Saved entries
--

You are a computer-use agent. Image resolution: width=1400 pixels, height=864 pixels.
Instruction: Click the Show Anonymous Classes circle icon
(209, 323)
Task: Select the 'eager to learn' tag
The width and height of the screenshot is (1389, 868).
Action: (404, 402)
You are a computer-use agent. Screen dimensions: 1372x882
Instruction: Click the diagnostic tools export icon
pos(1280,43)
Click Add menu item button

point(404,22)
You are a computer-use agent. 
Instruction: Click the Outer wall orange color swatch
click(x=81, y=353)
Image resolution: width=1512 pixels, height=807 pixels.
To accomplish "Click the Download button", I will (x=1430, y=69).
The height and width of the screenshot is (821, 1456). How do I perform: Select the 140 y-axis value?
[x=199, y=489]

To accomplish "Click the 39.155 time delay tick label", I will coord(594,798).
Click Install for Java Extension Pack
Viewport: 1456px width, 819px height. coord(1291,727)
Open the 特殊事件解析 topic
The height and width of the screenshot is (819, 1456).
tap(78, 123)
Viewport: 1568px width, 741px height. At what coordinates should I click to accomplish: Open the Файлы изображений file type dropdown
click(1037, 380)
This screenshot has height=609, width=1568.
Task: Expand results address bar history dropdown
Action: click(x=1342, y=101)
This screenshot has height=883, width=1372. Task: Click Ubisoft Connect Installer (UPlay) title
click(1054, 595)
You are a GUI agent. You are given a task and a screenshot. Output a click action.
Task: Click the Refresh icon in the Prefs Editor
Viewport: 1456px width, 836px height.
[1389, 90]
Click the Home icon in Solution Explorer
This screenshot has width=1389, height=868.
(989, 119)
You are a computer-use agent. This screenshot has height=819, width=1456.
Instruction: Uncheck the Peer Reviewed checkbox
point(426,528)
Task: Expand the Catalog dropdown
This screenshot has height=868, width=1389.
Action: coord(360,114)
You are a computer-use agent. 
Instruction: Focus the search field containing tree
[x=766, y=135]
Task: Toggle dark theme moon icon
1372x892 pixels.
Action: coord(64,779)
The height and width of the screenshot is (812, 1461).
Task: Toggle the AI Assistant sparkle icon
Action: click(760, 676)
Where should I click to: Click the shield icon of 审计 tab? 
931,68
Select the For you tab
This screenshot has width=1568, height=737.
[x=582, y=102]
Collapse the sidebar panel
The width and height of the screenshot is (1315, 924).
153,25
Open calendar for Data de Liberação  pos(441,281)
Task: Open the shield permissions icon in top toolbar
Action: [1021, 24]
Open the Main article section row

--

ASSIGNMENT: Each record needs to be duplicated exactly as given.

SOLUTION TO THE EXERCISE:
You are a computer-use agent. Image resolution: width=1400 pixels, height=864 pixels.
Instruction: Click the Show Anonymous Classes circle icon
(209, 323)
Task: Select the 'eager to learn' tag
The width and height of the screenshot is (1389, 868).
Action: (404, 402)
You are a computer-use agent. Screen dimensions: 1372x882
Instruction: Click the diagnostic tools export icon
pos(1280,43)
Click Add menu item button

point(404,22)
You are a computer-use agent. 
Instruction: Click the Outer wall orange color swatch
click(x=81, y=353)
Image resolution: width=1512 pixels, height=807 pixels.
To accomplish "Click the Download button", I will (x=1430, y=69).
The height and width of the screenshot is (821, 1456). How do I perform: Select the 140 y-axis value?
[x=199, y=489]

To accomplish "Click the 39.155 time delay tick label", I will coord(594,798).
Click Install for Java Extension Pack
Viewport: 1456px width, 819px height. coord(1291,727)
Open the 特殊事件解析 topic
The height and width of the screenshot is (819, 1456).
tap(78, 123)
Viewport: 1568px width, 741px height. At what coordinates should I click to accomplish: Open the Файлы изображений file type dropdown
click(1037, 380)
This screenshot has height=609, width=1568.
Task: Expand results address bar history dropdown
Action: click(x=1342, y=101)
This screenshot has height=883, width=1372. Task: Click Ubisoft Connect Installer (UPlay) title
click(1054, 595)
You are a GUI agent. You are given a task and a screenshot. Output a click action.
Task: Click the Refresh icon in the Prefs Editor
Viewport: 1456px width, 836px height.
[1389, 90]
Click the Home icon in Solution Explorer
This screenshot has width=1389, height=868.
(989, 119)
You are a computer-use agent. This screenshot has height=819, width=1456.
Instruction: Uncheck the Peer Reviewed checkbox
point(426,528)
Task: Expand the Catalog dropdown
This screenshot has height=868, width=1389.
Action: coord(360,114)
You are a computer-use agent. 
Instruction: Focus the search field containing tree
[x=766, y=135]
Task: Toggle dark theme moon icon
1372x892 pixels.
Action: coord(64,779)
The height and width of the screenshot is (812, 1461).
Task: Toggle the AI Assistant sparkle icon
Action: click(760, 676)
Where should I click to: Click the shield icon of 审计 tab? 
931,68
Select the For you tab
This screenshot has width=1568, height=737.
[x=582, y=102]
Collapse the sidebar panel
The width and height of the screenshot is (1315, 924).
153,25
Open calendar for Data de Liberação  pos(441,281)
Task: Open the shield permissions icon in top toolbar
Action: [1021, 24]
Open the Main article section row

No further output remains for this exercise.